One of the biggest skills required in a corporate scale up organisation is the ability to negotiate across divisions and departments, and create alignment. Whether it’s prioritising your needs for an already beleaguered CISO organisation, or getting the operations team to agree to a new operating model that’s required for your new idea, at every stage in a scale up you’re having to tweak existing organisational practices, which might require investment, training, role re-definitions, and more. This is why a scale up needs both insiders and outsiders (whereas you could potentially go completely with new hires for a start up phase). The insiders understand the current set up well enough to understand how it can be tweaked and what the challenges are, and how to navigate the political landscape, whereas outsiders (hopefully) know what good looks like from other organisations and their external perspectives.
Also because of this complexity and interplay between entities, you need to bring in a systems thinking mindset. Most POCs use design thinking approaches to solve a problem for a specific set of users, but without the systems thinking lens, you will run the risk of missing the interdependent complexities that will prevent the idea from going beyond that narrow lens. In addition, if your idea involves technology at the core, then the quality of engineering will come into focus. In the India Stack story, there is an extremely robust enterprise architecture principle embedded that allows the solution to scale to billions.
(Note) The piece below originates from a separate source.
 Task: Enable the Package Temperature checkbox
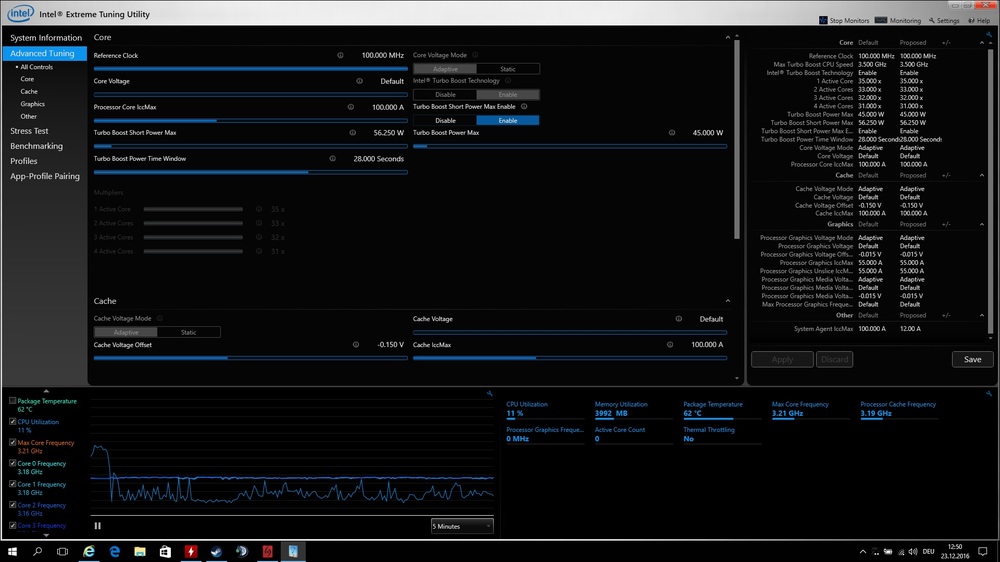tap(13, 401)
So the next time you wonder why your organisation doesn’t effectively scale all the POCs and MVPs you build, think about what your scale up organisation looks like, and whether you have one at all!
AI Reading This Week
AI for Government: The Tony Blair Institute has a big report out on how AI can be used to improve Government functioning. Some of the key areas of focus are the setting up of an AI council, making data interoperable, rethinking civil services with AI, creating a sovereign computing and AI capability, and winning the talent competition, just to name a few. (Tony Blair Institute)
Claude - prompt caching
An interesting feature on prompt caching as a means of controlling the cost of scaled AI solutions, and how best to exploit it. (TechTalks on Substack)
AI as a Risk: More companies see AI as a risk, than opportunities at this stage, apparently. Is this an implied admission that they expect disruptive start ups to do more with AI than their own businesses, perhaps? (FT)
AI Future: Erik Schmidt’s view on the speed of change and need for U Turns - you can change your view of the future of AI every 6 months. He did. (Exponential View - Azeem Azhar)
AI Energy Footprint: Carl Benedikt Frey and Azeem Azhar argue that the net benefits of AI on climate change will be positive despite the high direct cost of energy because of AI’s ability to influence many other industries in energy-positive ways. (Project-Syndicate)
AI vs Legacy: A part of the challenge of AI in organisations involves addressing the ‘process debt’. According to the authors, both from PWC, this involves addressing the “buildup of often antiquated, functionally isolated, and customer-disconnected ways of doing work” (HBR)
Other Reading
Robots: The future of Robotic Intelligence - how the different types of learning models will influence the evolution of robotic intelligence. (Medium)
Deep Tech: Atoms, not bits, is the mantra of this view of the future of tech, beyond AI. (eHandbook)
Technology Trends: McKinsey’s 2024 technology trends, where interestingly they distinguish between Generative AI and Applied AI. And also look at engineering, sustainability, and computing futures. (McKinsey)
Digital Money: How does it really work? Specialist writer Patrick McKenzie talks about digital money in Bloomberg, and also in his blog - bits about money. (Bloomberg, Substack)
Thanks for reading, have a great week!